Still, Giannis’ athleticism is simply off the charts, I mean, there’s a reason why we call him the Greek Freak. He can take 3-4 dribbles and run the entire court without traveling. He can dunk from the free-throw line. C’mon.
Leadership: LeBron James
LeBron James is once again in the spotlight. He’s entering his 17th year as a 35-year-old and a lot of doubts regarding his health, but he’s shut down all the noise to do what’s best for his team, and that’s why they’re 34-8 after half of the season.
He didn’t want to get into controversies regarding the Kyle Kuzma situation. He embraced Kentavious Caldwell-Pope even amid his early-season struggles and didn’t mind taking a step back to Anthony Davis. He’s the ultimate leader.
Efficiency: Giannis Antetokounmpo
Beside completely dominating almost every aspect of the game and continuing to work on his skills, Giannis Antetokounmpo has been the most efficient player in the world this season in terms of production.
He’s scoring at a high volume but shooting 55.4% from the floor. Obviously, he does most of his damage from within close range, but he’s got a true shooting percentage of 61.4% and a PER of 33.2.
Clutch: Chris Paul
Even though people were already counting him out this season, Chris Paul has been balling. It may not reflect on the stat sheet as much as it did in the past, but he’s been outstanding.
Moreover, Paul has come huge in the clutch this season, embracing his role as the Thunder’s lone veteran. Also, he’s leading the league with 3.6 points per game in the clutch.
Defense: Anthony Davis
Anthony Davis is one of the main reasons why the Los Angeles Lakers are currently leading the Western Conference right now, and while his offense stands out from the pack, his defense is what makes him so special.
Thus far, Davis has a Defensive Plus-Minus of 3.7, 2.7 defensive win shares, a defensive rating of 100, while snatching 1.5 steals, and 2.6 blocks per game.
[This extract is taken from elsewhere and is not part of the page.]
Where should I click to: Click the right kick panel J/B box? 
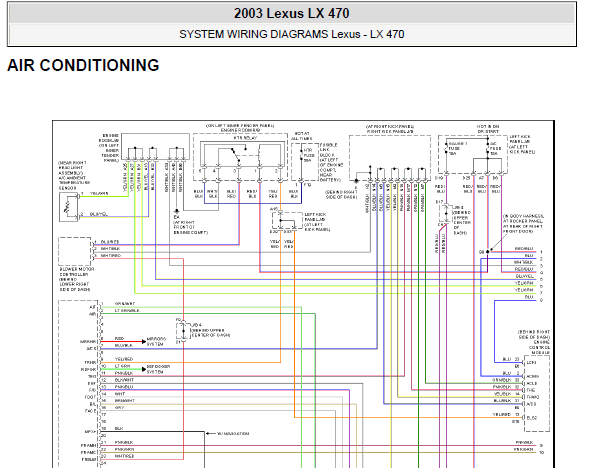point(390,158)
He’s a prime candidate for the Defensive Player of the Year award.
Shooting: James Harden
With Stephen Curry and Klay Thompson out of the picture this season, there hasn’t been a better shooter in the league than James Harden. Obviously, we’re not talking in terms of efficiency, but in terms of production.
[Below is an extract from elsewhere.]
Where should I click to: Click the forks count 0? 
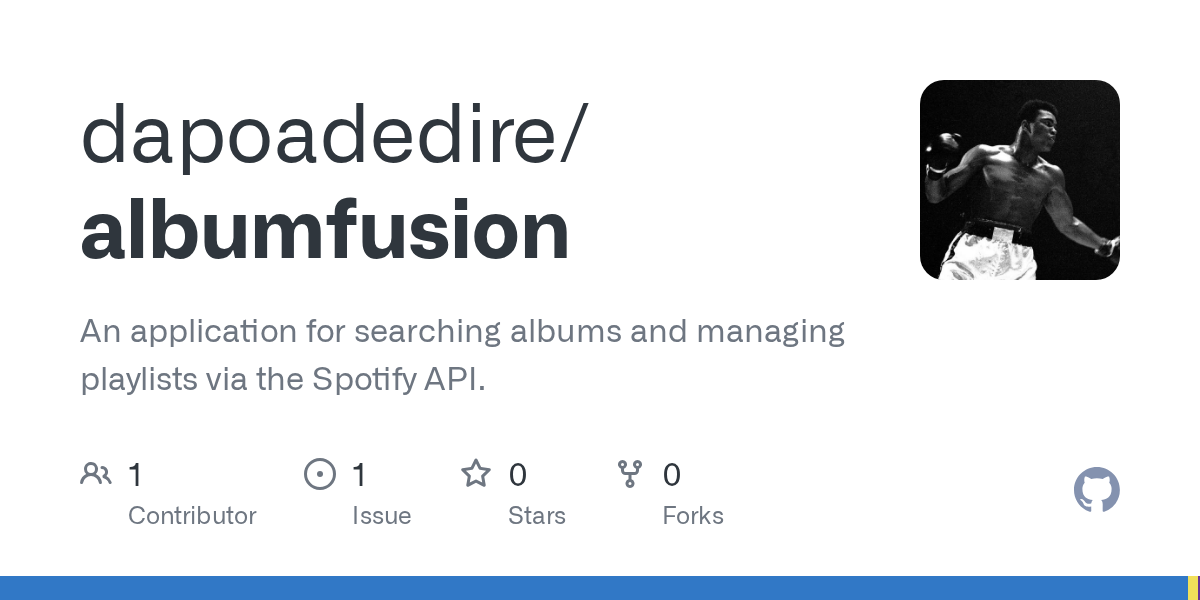coord(672,474)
Harden is averaging a league-leading 37.2 points per game while taking an absurd 13.4 attempts from beyond the arc. Moreover, he’s knocking down 5 threes per game, most of them coming off his sick step-back.
Playmaking: LeBron James
LeBron James has always been known for his ability to run an offense. However, he’s never been more of a floor general than this season, as he’s the primary – and sometimes, only – ball-handler on the team.
James is leading the league in assists per game (10.9) for the first time on his career, which is impressive enough for a small forward. He makes everybody around him better and has one of the highest basketball IQs in league history.
Rebounding: Andre Drummond
Ever since he made it to the league, Andre Drummond has been by far the most dominant rebounder in both ends of the hardwood, and this season hasn’t been the exception to that rule, as he’s grabbing 15.7 rebounds per game.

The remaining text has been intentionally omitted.